Analysis of Flavonoid Aglycones in Lentils

Acid hydrolysis of the lentil samples was performed for the HPLC analysis of flavonoid aglycones according to a previous study, with minor modifications [19 (link)]. Briefly, 30 mg of lentil samples were mixed with 1 mL of 1.2 M HCl diluted with 50% aqueous methanol, and incubated at 90 °C for 2 h. Then, the mixtures were cooled in ice and were centrifuged at 12,800× g for 5 min. The supernatant was collected and filtered using a 0.45 μm PTFE filter (Futecs Co., Ltd., Daejeon, Republic of Korea) for HPLC analysis.

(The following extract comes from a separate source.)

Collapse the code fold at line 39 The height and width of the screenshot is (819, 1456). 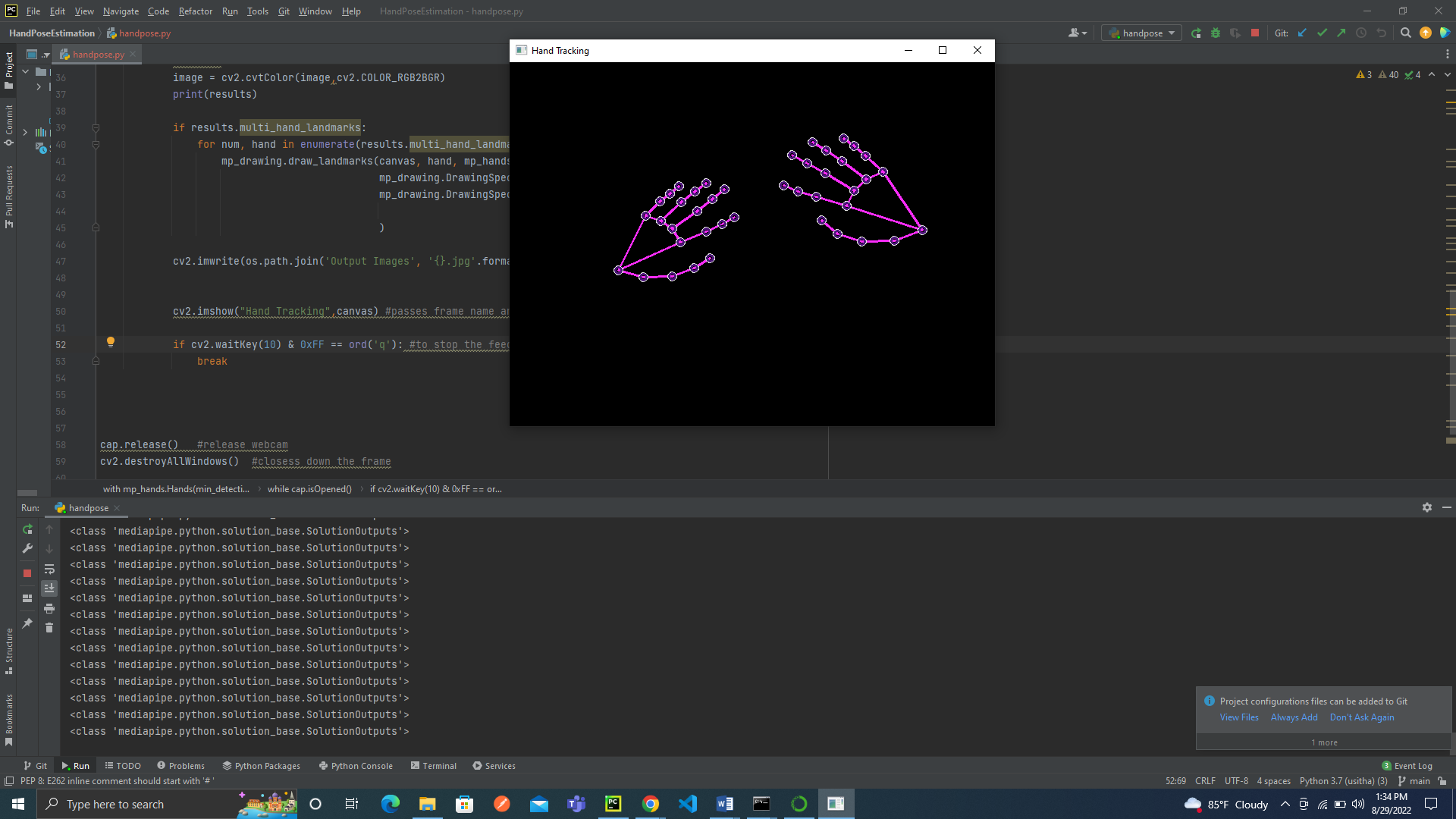(96, 127)
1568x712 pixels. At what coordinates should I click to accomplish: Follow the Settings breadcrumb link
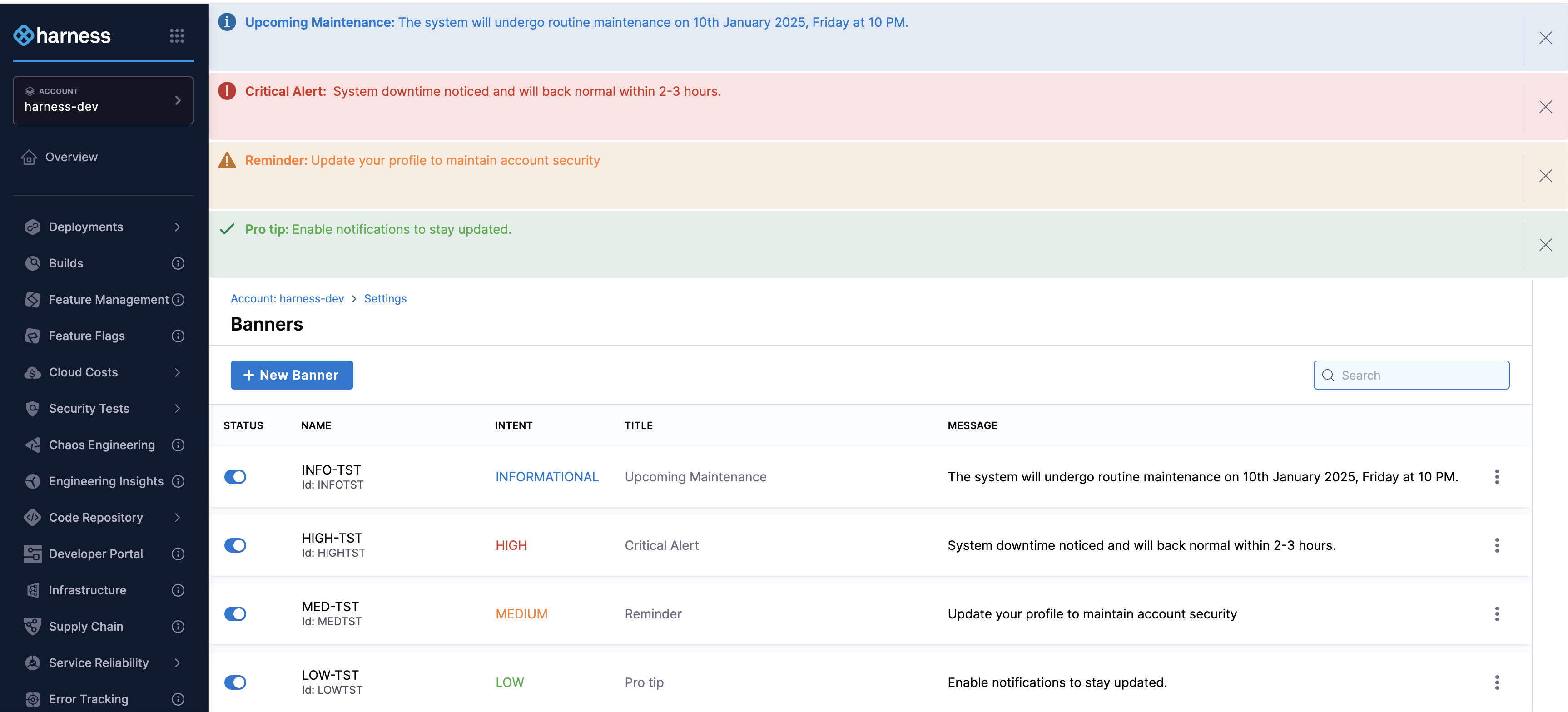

Individual phenolic compounds analysis was performed with reversed-phase HPLC (Waters 2695 Alliance HPLC, Waters Inc., Milford, MA, USA) with an octadecylsilane column (Prontosil 120-5-C18 SH (5 μm, 250 × 4.6 mm), Bischoff, Leonberg, Germany). The gradient elution of mobile phases (0.1% formic acid in water and 0.1% formic acid in acetonitrile) followed the previously described method [19 (link)]. The injection volume was 10 μL. The flow rate was maintained at 1 mL/min. Peaks were detected at 360 nm using a Waters 996 photodiode array detector (Waters Inc.). Individual phenolics in lentil samples were quantified with kaempferol standard (Sigma-Aldrich Co., St. Louis, MO, USA).